Published online Apr 22, 2024. doi: 10.4291/wjgp.v15.i1.92085
Peer-review started: January 15, 2024
First decision: February 3, 2024
Revised: February 10, 2024
Accepted: March 25, 2024
Article in press: March 25, 2024
Published online: April 22, 2024
Processing time: 94 Days and 10.4 Hours
Short bowel syndrome (SBS) hospitalizations are often complicated with sepsis. There is a significant paucity of data on adult SBS hospitalizations in the United States and across the globe.
To assess trends and outcomes of SBS hospitalizations complicated by sepsis in the United States.
The National Inpatient Sample was utilized to identify all adult SBS hospitalizations between 2005-2014. The study cohort was further divided based on the presence or absence of sepsis. Trends were identified, and hospitalization characteristics and clinical outcomes were compared. Predictors of mortality for SBS hospitalizations complicated with sepsis were assessed.
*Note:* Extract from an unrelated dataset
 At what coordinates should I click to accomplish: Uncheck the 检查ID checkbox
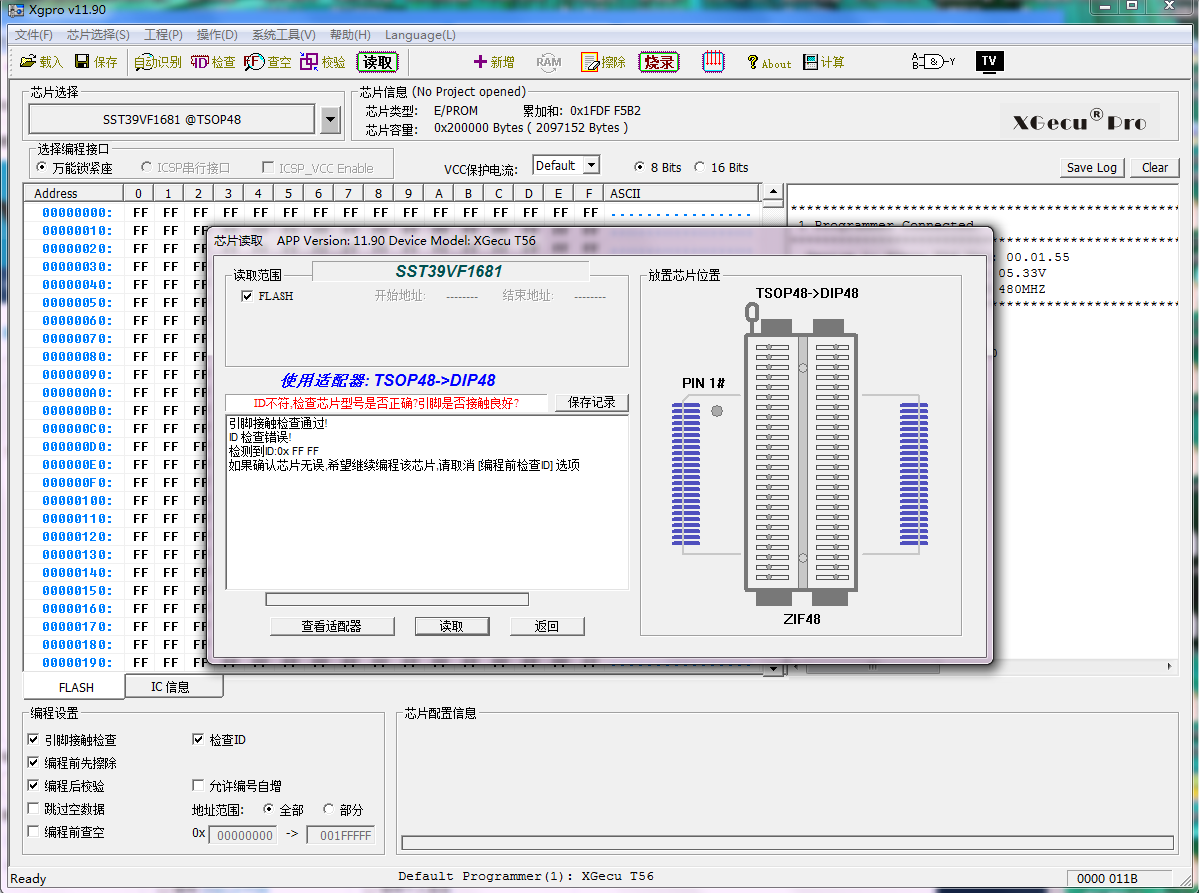198,740
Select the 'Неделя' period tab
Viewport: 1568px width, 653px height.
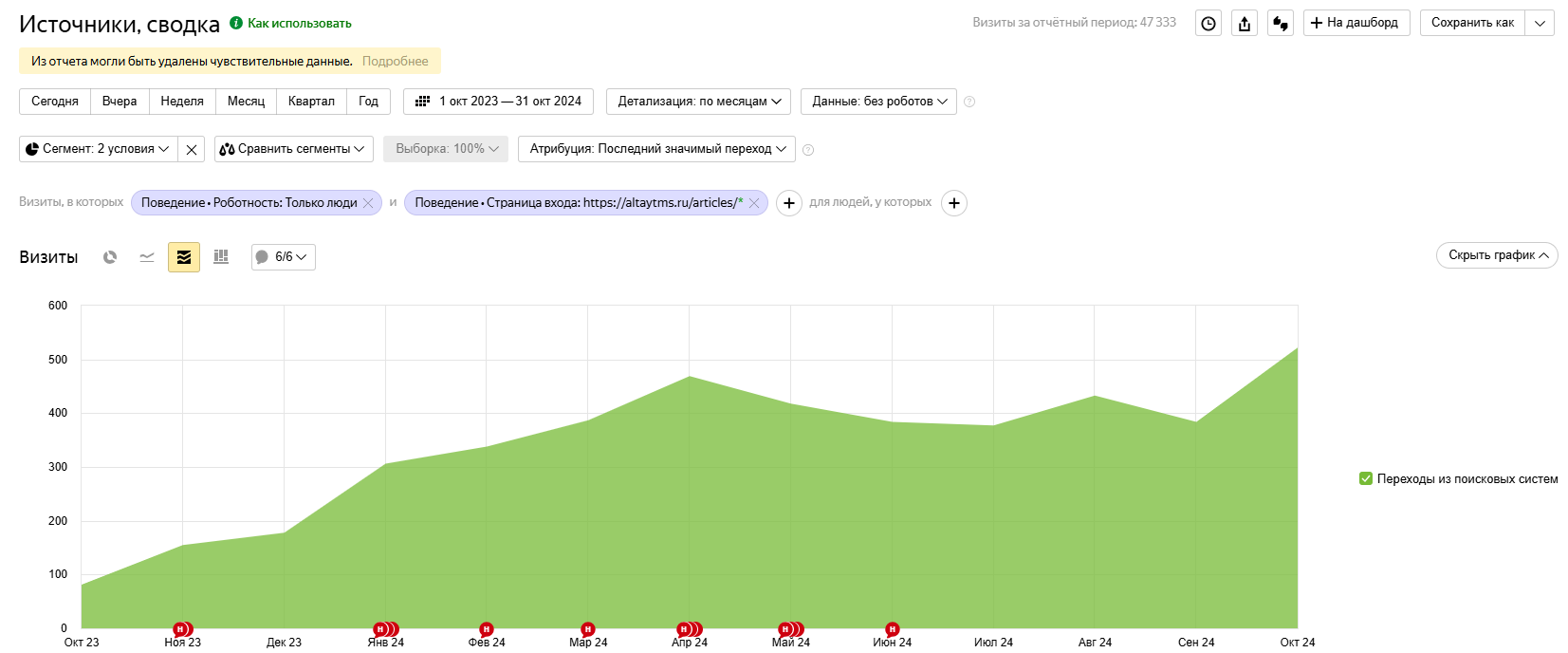tap(182, 102)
Of 247097 SBS hospitalizations, 21.7% were complicated by sepsis. Septic SBS hospitalizations had a rising trend of hospitalizations from 20.8% in 2005 to 23.5% in 2014 (P trend < 0.0001). Compared to non-septic SBS hospitalizations, septic SBS hospitalizations had a higher proportion of males (32.8% vs 29.3%, P < 0.0001), patients in the 35-49 (45.9% vs 42.5%, P < 0.0001) and 50-64 (32.1% vs 31.1%, P < 0.0001) age groups, and ethnic minorities, i.e., Blacks (12.4% vs 11.3%, P < 0.0001) and Hispanics (6.7% vs 5.5%, P < 0.0001). Furthermore, septic SBS hospitalizations had a higher proportion of patients with intestinal transplantation (0.33% vs 0.22%, P < 0.0001), inpatient mortality (8.5% vs 1.4%, P < 0.0001), and mean length of stay (16.1 d vs 7.7 d, P < 0.0001) compared to the non-sepsis cohort. A younger age, female gender, White race, and presence of comorbidities such as anemia and depression were identified to be independent predictors of inpatient mortality for septic SBS hospitalizations.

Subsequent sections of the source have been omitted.